| STUDY TEXT |
I agree. I never proposed that. I said I purposely ask questions the person at
hand might consider dumb.

Note that many classic “dumb” questions are actually interesting, if not in
their specifics then in _why_ so many people ask them.

> _imagine what your response would be if you found out that someone you were
> interviewing was pretending to know something they didn 't_

Again, asking dumb questions doesn’t require lying. Everyone goes through a
dumb-question asking phase when learning. (I do.) The worst effect of this
might be the interviewee walking away thinking me uninformed. Which, if I’m
interviewing them, I probably am (relative to them). That’s why they’re being
sought! In any case, people thinking I’m dumb is a fair price to pay for a
well-tempered executive.

[1]
[https://en.m.wikipedia.org/wiki/Dunning–Kruger_effect](https://en.m.wikipedia.org/wiki/Dunning–Kruger_effect)

------
PJDK
In the last set of interviews I've conducted (for junior/midlevel C#/vue.js
devs - still hiring if anyone wants to experience this for themselves and is
in London - link at the bottom) I've settled on a list that more or less all
start with "can you tell me about a time when...", or some other variation on
asking about experience. One's I've had a some success with...

| PROMPT 1 |
Answer these about the interview thread:
(a) What does the writer say asking dumb questions doesn't require?
(b) What does the writer call a fair price to pay for a well-tempered executive?
(c) For which two technologies are the junior/midlevel devs being hired?
| PROMPT 2 |
Transcribe the part of the interview thread that begins at the words "Again, asking dumb" and stops after "Kruger_effect)".
| PROMPT 3 |
In the interview thread, why does the writer say that being thought uninformed by an interviewee is probably accurate? Answer in one to three sentences.
Answer using only the interview thread.

| DATA BLOCK |
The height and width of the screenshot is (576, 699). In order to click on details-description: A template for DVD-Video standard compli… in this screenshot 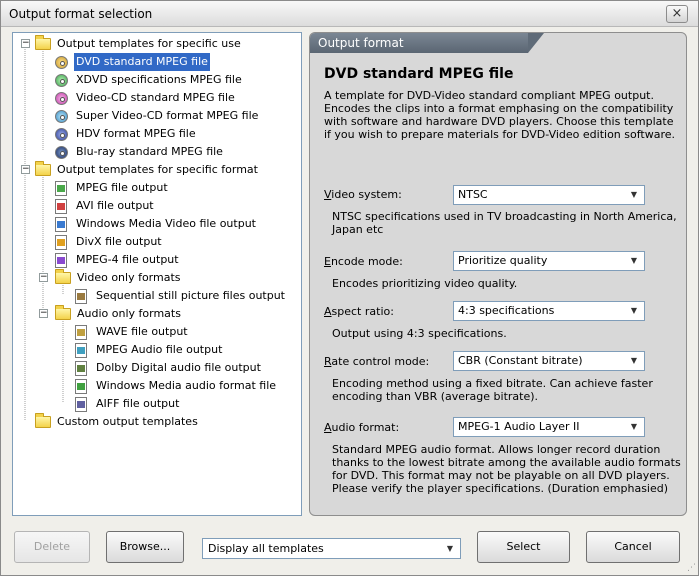, I will do `click(500, 115)`.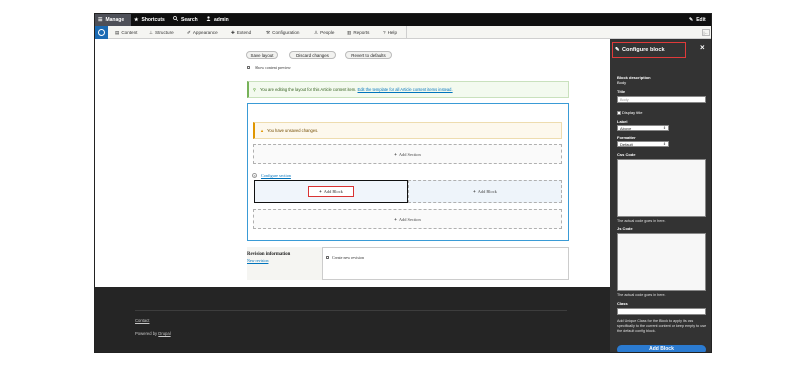 This screenshot has width=807, height=368. Describe the element at coordinates (316, 32) in the screenshot. I see `people-icon: ♙` at that location.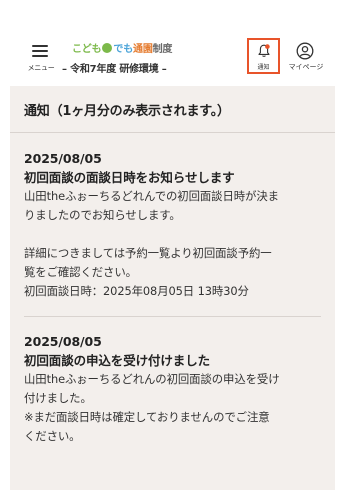 This screenshot has width=345, height=490. I want to click on notification-body-line: 初回面談日時：2025年08月05日 13時30分, so click(136, 291).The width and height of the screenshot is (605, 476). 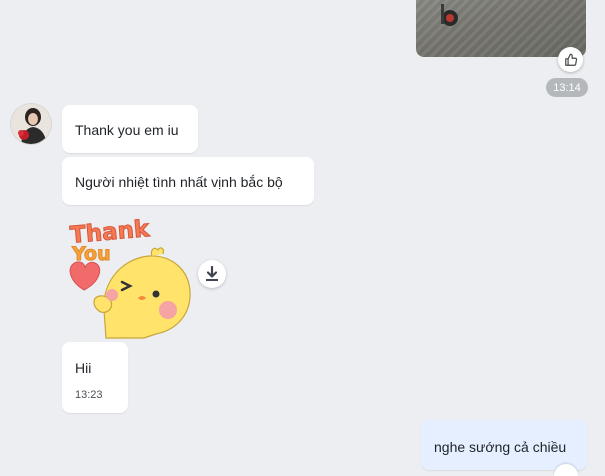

| ANSWER BOX 1 |
(a) Lying.
(b) People thinking the writer is dumb.
(c) C# and vue.js.

| ANSWER BOX 2 |
Again, asking dumb questions doesn’t require lying. Everyone goes through a
dumb-question asking phase when learning. (I do.) The worst effect of this
might be the interviewee walking away thinking me uninformed. Which, if I’m
interviewing them, I probably am (relative to them). That’s why they’re being
sought! In any case, people thinking I’m dumb is a fair price to pay for a
well-tempered executive.

[1]
[https://en.m.wikipedia.org/wiki/Dunning–Kruger_effect](https://en.m.wikipedia.org/wiki/Dunning–Kruger_effect)

| ANSWER BOX 3 |
If the writer is interviewing someone, the writer probably is uninformed compared to that person. That gap in knowledge is the reason the interviewee is being sought.